Deutschland

Schüler im Lockdown sind mehr am Handy als beim Lernen

Laut einer Umfrage des Münchner Ifo-Instituts verbringen deutsche Schüler im Corona-Lockdown weniger Zeit mit Lernen als mit anderen Dingen.
20.04.2021 12:36
Lesezeit: 2 min

Die deutschen Schüler haben einer Studie zufolge im Corona-Lockdown zu Jahresbeginn mehr Zeit mit Handy, Computerspielen oder Fernsehen verbracht als mit Lernen. Schulische Tätigkeiten nahmen täglich im Schnitt 4,3 Stunden ein, wie eine am Dienstag vorgestellte Umfrage des Münchner Ifo-Instituts unter 2122 Eltern ergab. Das war zwar eine knappe Dreiviertelstunde mehr als während der ersten Schulschließungen im Frühjahr 2020. Aber es waren immer noch drei Stunden weniger als an einem üblichen Schultag vor Corona-Zeiten.

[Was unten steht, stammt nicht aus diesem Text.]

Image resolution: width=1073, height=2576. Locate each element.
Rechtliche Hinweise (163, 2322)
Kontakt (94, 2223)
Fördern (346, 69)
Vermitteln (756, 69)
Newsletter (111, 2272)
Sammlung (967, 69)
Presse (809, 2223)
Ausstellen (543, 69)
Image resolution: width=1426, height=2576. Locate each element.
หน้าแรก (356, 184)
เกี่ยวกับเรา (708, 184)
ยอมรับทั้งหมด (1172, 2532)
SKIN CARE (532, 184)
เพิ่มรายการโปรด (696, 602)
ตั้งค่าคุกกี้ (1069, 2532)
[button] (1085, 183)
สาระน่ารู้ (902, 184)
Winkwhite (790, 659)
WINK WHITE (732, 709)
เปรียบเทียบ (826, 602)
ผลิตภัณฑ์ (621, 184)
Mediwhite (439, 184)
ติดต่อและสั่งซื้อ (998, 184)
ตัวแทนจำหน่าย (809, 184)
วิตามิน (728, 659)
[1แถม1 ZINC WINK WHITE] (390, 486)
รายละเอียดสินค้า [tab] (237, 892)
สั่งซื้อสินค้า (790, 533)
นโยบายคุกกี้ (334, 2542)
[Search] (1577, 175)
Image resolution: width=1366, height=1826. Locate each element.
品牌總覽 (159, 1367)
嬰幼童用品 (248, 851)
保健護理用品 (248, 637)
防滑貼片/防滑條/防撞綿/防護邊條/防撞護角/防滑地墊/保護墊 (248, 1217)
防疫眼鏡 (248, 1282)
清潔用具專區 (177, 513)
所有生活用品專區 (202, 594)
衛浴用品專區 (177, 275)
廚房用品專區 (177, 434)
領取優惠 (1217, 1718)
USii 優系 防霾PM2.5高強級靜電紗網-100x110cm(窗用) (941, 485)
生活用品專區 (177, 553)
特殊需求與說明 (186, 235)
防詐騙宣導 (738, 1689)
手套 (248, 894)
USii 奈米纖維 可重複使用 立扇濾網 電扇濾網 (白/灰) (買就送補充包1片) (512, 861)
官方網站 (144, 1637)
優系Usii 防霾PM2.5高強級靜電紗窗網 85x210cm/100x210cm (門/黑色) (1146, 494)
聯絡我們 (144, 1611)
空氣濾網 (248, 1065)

"Besonders bedenklich ist, dass 23 Prozent der Kinder sich nicht mehr als zwei Stunden am Tag mit der Schule beschäftigt haben", sagte der Leiter des Ifo-Zentrums für Bildungsökonomik, Ludger Wößmann. "Die Corona-Krise ist eine extreme Belastung für die Lernentwicklung und die soziale Situation vieler Kinder."

Die Schüler verbrachten demnach täglich mehr Zeit mit Fernsehen, Computerspielen und Handy als mit dem Lernen, nämlich insgesamt 4,6 Stunden. 26 Prozent hatten täglich gemeinsamen Unterricht für die ganze Klasse, etwa per Video. 39 Prozent hatten dies allerdings nur maximal einmal pro Woche.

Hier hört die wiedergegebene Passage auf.